## To do
In the data below, the answer is the run of lines from the line containing "Click the back" through the line containing "Task: Tap the 13:05 timestamp", both included; print it exactly and nothing else.

══════

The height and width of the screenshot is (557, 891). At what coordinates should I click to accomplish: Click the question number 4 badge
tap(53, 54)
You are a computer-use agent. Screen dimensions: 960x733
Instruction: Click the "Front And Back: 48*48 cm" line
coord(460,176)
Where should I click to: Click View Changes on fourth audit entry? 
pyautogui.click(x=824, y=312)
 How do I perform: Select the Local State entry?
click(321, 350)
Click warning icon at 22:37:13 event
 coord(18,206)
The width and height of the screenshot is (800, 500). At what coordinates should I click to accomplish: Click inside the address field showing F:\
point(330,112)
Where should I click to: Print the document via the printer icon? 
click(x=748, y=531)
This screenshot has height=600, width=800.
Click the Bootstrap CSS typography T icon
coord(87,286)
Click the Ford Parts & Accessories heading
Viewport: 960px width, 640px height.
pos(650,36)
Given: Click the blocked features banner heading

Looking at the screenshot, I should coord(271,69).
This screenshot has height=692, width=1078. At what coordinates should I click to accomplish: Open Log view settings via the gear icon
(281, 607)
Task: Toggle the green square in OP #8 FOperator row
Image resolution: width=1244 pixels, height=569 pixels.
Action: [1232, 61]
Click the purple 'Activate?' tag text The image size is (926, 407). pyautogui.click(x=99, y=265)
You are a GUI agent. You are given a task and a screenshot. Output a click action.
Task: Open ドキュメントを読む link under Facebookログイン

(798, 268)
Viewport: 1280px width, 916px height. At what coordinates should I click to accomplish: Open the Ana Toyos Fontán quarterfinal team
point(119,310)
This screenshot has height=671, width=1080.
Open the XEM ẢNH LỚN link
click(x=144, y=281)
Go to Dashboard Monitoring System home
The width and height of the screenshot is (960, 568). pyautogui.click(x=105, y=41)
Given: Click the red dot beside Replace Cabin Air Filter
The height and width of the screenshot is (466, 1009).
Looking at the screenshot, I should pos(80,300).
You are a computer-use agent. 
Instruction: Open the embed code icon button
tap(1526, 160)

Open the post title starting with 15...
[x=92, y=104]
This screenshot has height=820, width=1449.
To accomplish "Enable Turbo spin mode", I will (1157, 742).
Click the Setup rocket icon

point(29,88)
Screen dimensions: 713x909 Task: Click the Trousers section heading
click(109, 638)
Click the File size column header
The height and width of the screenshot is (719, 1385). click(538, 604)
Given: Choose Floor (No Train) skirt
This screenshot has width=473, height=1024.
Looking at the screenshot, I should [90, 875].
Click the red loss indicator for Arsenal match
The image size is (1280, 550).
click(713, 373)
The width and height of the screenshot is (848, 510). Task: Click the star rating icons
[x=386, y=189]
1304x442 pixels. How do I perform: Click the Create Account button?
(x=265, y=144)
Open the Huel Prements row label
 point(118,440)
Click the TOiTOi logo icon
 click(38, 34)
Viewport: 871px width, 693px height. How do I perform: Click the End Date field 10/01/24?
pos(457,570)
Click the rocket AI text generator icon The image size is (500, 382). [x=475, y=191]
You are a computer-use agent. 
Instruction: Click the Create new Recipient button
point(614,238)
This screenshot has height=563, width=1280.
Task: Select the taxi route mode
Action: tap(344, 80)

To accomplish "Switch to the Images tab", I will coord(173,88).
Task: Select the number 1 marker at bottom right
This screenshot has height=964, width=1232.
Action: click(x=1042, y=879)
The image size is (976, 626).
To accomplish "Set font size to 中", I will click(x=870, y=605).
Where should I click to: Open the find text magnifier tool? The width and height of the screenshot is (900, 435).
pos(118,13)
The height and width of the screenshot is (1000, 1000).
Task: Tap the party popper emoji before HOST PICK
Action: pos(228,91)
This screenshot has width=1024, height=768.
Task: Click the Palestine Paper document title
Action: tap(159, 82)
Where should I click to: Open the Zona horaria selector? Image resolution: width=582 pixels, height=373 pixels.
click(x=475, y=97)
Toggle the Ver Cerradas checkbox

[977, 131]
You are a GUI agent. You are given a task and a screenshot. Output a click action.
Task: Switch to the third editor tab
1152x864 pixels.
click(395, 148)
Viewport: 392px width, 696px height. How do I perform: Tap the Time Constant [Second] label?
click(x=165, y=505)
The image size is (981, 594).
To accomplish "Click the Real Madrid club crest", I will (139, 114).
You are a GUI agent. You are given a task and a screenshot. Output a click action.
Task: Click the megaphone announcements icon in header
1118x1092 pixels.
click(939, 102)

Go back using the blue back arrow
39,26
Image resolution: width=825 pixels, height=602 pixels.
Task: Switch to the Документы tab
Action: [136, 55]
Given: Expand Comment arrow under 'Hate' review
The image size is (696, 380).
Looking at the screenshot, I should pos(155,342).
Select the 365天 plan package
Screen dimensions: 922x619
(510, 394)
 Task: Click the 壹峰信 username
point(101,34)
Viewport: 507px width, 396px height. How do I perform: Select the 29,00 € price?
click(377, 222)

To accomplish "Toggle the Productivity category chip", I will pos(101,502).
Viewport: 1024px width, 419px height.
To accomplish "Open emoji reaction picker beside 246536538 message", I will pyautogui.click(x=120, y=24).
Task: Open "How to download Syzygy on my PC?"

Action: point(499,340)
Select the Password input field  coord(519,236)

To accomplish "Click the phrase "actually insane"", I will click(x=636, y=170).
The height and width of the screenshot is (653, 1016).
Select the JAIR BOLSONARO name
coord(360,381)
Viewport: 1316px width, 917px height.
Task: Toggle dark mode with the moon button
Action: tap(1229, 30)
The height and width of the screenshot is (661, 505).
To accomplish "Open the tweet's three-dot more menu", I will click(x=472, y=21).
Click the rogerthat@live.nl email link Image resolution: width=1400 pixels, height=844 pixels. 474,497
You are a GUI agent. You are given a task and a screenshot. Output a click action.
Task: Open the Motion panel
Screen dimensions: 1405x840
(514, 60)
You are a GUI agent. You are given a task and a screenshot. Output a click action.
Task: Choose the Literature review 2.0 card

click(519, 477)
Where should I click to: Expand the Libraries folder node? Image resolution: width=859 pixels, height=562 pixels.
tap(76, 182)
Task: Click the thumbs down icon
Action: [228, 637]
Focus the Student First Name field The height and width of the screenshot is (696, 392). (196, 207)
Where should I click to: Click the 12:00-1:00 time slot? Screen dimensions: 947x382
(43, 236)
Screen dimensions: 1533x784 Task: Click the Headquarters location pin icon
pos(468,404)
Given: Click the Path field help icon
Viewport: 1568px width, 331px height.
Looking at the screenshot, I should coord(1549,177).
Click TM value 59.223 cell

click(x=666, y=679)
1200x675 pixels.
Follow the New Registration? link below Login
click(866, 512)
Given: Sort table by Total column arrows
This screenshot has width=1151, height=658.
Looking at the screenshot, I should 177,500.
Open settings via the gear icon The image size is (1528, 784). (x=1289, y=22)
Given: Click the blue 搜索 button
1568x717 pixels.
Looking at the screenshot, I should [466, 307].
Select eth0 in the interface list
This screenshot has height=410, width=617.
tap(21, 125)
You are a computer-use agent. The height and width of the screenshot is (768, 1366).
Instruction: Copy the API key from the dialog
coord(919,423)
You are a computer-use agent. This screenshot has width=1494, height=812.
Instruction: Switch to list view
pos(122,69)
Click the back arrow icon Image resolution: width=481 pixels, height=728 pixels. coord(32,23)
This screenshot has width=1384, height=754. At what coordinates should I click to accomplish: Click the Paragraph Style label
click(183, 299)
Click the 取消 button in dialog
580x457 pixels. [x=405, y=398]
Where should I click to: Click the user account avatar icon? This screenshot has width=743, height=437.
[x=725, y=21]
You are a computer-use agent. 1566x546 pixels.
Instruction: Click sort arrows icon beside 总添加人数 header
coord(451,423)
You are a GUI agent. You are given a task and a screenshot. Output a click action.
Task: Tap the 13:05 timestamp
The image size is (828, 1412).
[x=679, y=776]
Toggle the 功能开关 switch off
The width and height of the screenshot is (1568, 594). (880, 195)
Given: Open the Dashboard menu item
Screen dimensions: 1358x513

══════

## Response below
Click the back arrow icon Image resolution: width=481 pixels, height=728 pixels. coord(32,23)
This screenshot has width=1384, height=754. At what coordinates should I click to accomplish: Click the Paragraph Style label
click(183, 299)
Click the 取消 button in dialog
580x457 pixels. [x=405, y=398]
Where should I click to: Click the user account avatar icon? This screenshot has width=743, height=437.
[x=725, y=21]
You are a computer-use agent. 1566x546 pixels.
Instruction: Click sort arrows icon beside 总添加人数 header
coord(451,423)
You are a GUI agent. You are given a task and a screenshot. Output a click action.
Task: Tap the 13:05 timestamp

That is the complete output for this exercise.